My sensor is outputing a new pixel analog value every 25 ns and I need to make one acqusition per pixel. I will therefore use a 40 MHz sampling frequency.

The rising time of the analog pixel is typically 23ns. If I set the ADC clock phase so that its rising edge (beginning of the hold phase) is at 23 ns, the sampling switch will actually be fully open 4 ns later (aperture delay specification), which give me 23 + 4 = 27 ns. As you can see, this is too long, as the analog image sensor is already outputing its next pixel at 25 ns. 

So in order to avoid that, my idea is to change the ADC clock phase so that is rising edge is at 19ns, which means the sampling switch will be fully open at 23 ns. Can I do this and simply compensate the aperture delay by anticipating it, or is there another concern I should be aware of?

If I anticipate it like I described above, the analog pixel will continue to rise while the sampling switch is opening ; can this cause an error? Which value will be sampled by the ADC?

In a few words, does my analog signal need to be stabilized before the aperture delay phase begins?

Best regards,

Maxime Puech

  • 0
    TI__Expert 7725 points

    Hi,

    Your methodology should be fine. You can say sample at 20ns and after aperture delay sampling will happen. Also in the datasheet you can see there is a spec for aperture delay variation (2.5ns) . So considering this you have to calibrate each device .

    One more point to consider , device has 550MHz input bandwidth. Your  analog pixel output bandwidth should be less than that to sample the point correctly .

    One general question :

    Why are you particular about sampling point . Your input information is preserved if you follow nyquist rule . What would be the analog pixel output bandwidth ? 

  • 0 in reply to Sachin H K
    Prodigy 220 points

    Hi Sachin,

    Thank you for your answer. 

    If I understood well, I can consider that the aperture delay is only a delay, and that it does not introduce an additional error on the value of the sampled signal. My concern was that the value of the sampling would be slighly affected by the fact that the sampling capacitor was charged through the increasing impedance of the sampling switch opening gradually during the aperture delay. 

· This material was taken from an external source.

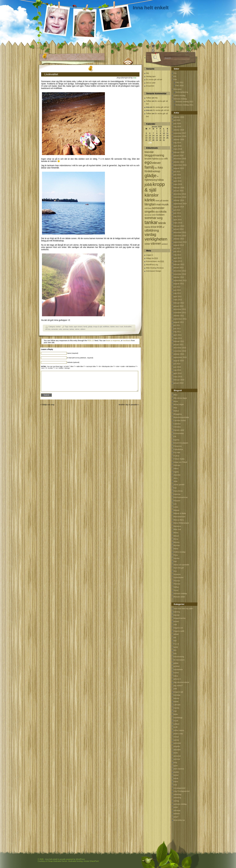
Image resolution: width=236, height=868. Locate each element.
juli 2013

    Now, to answer your question, the output frequency of the analog image sensor is 40 MHz. But it has 23 ns rising edges (0.1% to 99.9%), which gives an equivalent frequency of about 50 MHz ( BW(-3dB) = 1.1 / settling_time(0.1% to 99.9%) ). Therefore, if we wanted to respect the Nyquit rule, we would need to sample with a frequency bigger than 2*50 = 100 MHz.

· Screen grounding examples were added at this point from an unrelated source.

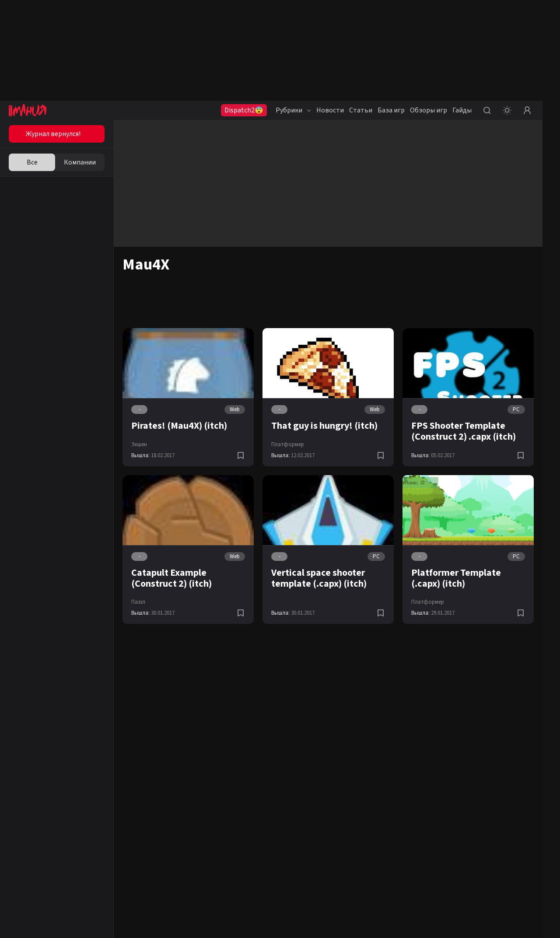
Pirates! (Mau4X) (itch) (179, 426)
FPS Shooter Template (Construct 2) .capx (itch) (463, 431)
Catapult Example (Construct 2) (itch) (172, 578)
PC (516, 410)
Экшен (139, 444)
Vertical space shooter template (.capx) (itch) (319, 578)
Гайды (462, 110)
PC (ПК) (253, 289)
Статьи (360, 110)
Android (331, 289)
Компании (80, 162)
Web (234, 410)
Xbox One (305, 289)
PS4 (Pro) (278, 289)
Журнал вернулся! (53, 134)
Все (32, 162)
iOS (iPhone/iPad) (367, 289)
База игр (391, 110)
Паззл (138, 602)
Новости (330, 110)
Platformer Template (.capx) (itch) (456, 578)
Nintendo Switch (414, 289)
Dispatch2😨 (244, 110)
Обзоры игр (428, 110)
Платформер (287, 444)
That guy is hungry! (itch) (324, 426)
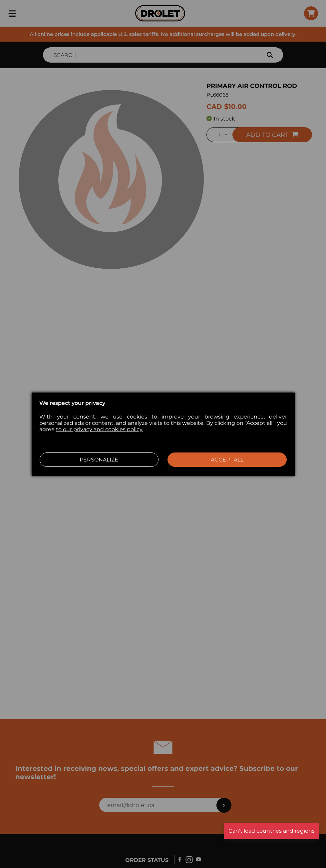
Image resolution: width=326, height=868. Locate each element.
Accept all (227, 460)
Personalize (99, 460)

    We do not want to to this for 2 reasons : 

    1. A bigger than 100 MHz sampling frequency would be very complex to achieve because we need 8 channels acquire 14 bits in the same time. It would require a way more expansive ADC, and also an interface and a FPGA that can deal with this troughput. 

    2. We do not care about the value of the analog pixel when it is in its rising/falling phase, and therefore we do not want to sample it. The only valuable information given by the analog pixel is when the pixel is settled after 23 ns. Because the image sensor is outputing pixels at a fixed frequency, we thought that if we correclty set the sampling point to happen after the pixel is settled, we can afford not to respect the Nyquist rule and use a 40 MHz sampling frequency.

    Do you think this approach is correct?

    You'll find below a graph showing the image sensor signal vs the ADC sampling clock (sorry about the french, but I think you'll get the idea)

    Best regards,

    Maxime Puech

  • 0 in reply to Maxime Puech1
    TI__Expert 7725 points

    You need to obey Nyquit rule if you want to reconstruct the signal back as it is . But if your analog sensor output is low frequency then you can just sample it without doing this delay calibration and get back the signal. Only high frequency content in signal will go away.

    What is the frequency of analog output if you assume the output rise time is 0 instead of 23ns?